Historic photographs and regional styles

Nivi style

The Nivi in most common style of sari worn today, which originated in Deccan region. In the Deccan region the Nivi existed in two styles, a style similar to modern Nivi and the second style worn with front pleats of Nivi tucked in the back.

The increased interactions during colonial era saw most women from royal families come out of purdah in the 1900s. This necessitated a change of dress. Maharani Indira Devi of Cooch Behar popularised the chiffon sari. She was widowed early in life and followed the convention of abandoning her richly woven Baroda shalus in favour of the unadorned mourning white as per tradition. Characteristically, she transformed her "mourning" clothes into high fashion. She had saris woven in France to her personal specifications, in white chiffon, and introduced the silk chiffon sari to the royal fashion repertoire.

Under colonial rule, petticoat was adopted, along with Victorian styles of puffed-sleeved blouses, which was commonly seen among the elites in Bombay presidency and Bengal presidency. Nivi drape starts with one end of the sari tucked into the waistband of the petticoat, usually a plain skirt. The cloth is wrapped around the lower body once, then hand-gathered into even pleats below the navel. The pleats are tucked into the waistband of the petticoat. They create a graceful, decorative effect which poets have likened to the petals of a flower. After one more turn around the waist, the loose end is draped over the shoulder. The loose end is called the aanchal, pallu, pallav, seragu, or paita depending on the language.
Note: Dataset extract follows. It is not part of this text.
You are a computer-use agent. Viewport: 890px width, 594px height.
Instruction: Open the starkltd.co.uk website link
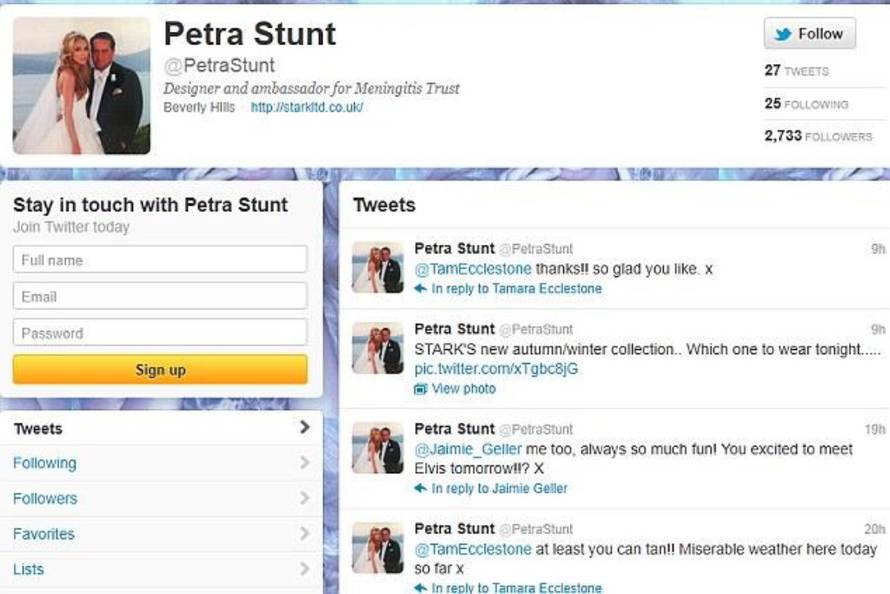pos(306,107)
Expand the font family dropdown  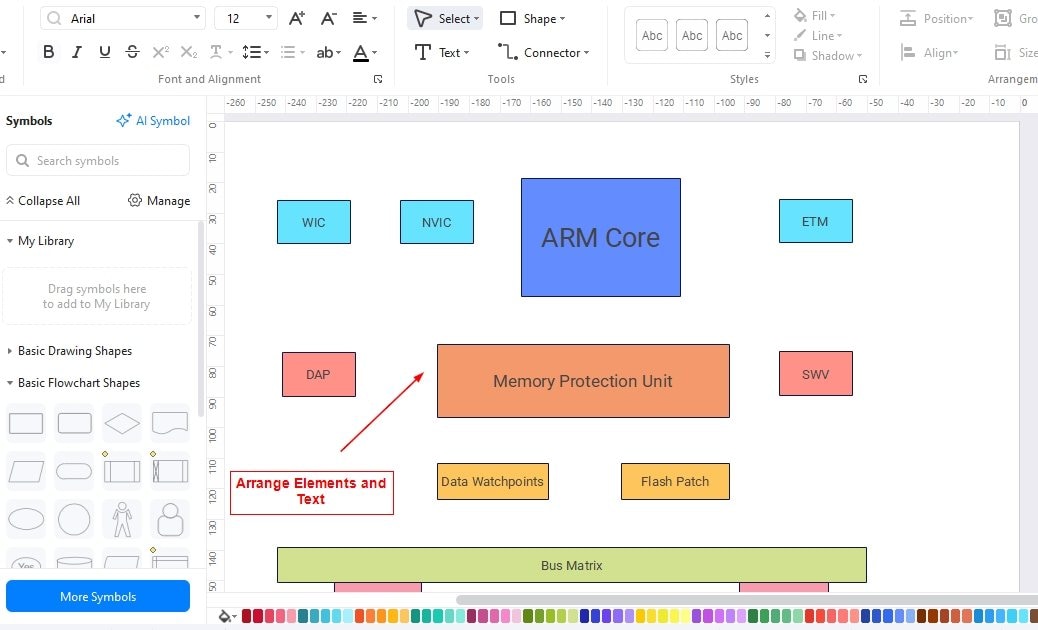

It is draped diagonally in front of the torso. It is worn across the right hip to over the left shoulder, partly baring the midriff. The navel can be revealed or concealed by the wearer by adjusting the pallu, depending on the social setting. The long end of the pallu hanging from the back of the shoulder is often intricately decorated. The pallu may be hanging freely, tucked in at the waist, used to cover the head, or used to cover the neck, by draping it across the right shoulder as well. Some Nivi styles are worn with the pallu draped from the back towards the front, coming from the back over the right shoulder with one corner tucked by the left hip, covering the torso/waist. The Nivi sari was popularised through the paintings of Raja Ravi Varma. In one of his paintings, the Indian subcontinent was shown as a mother wearing a flowing Nivi sari. The ornaments sometimes worn in the midriff region on top of a sari are waist chains. They are sometimes worn as a part of bridal jewellery.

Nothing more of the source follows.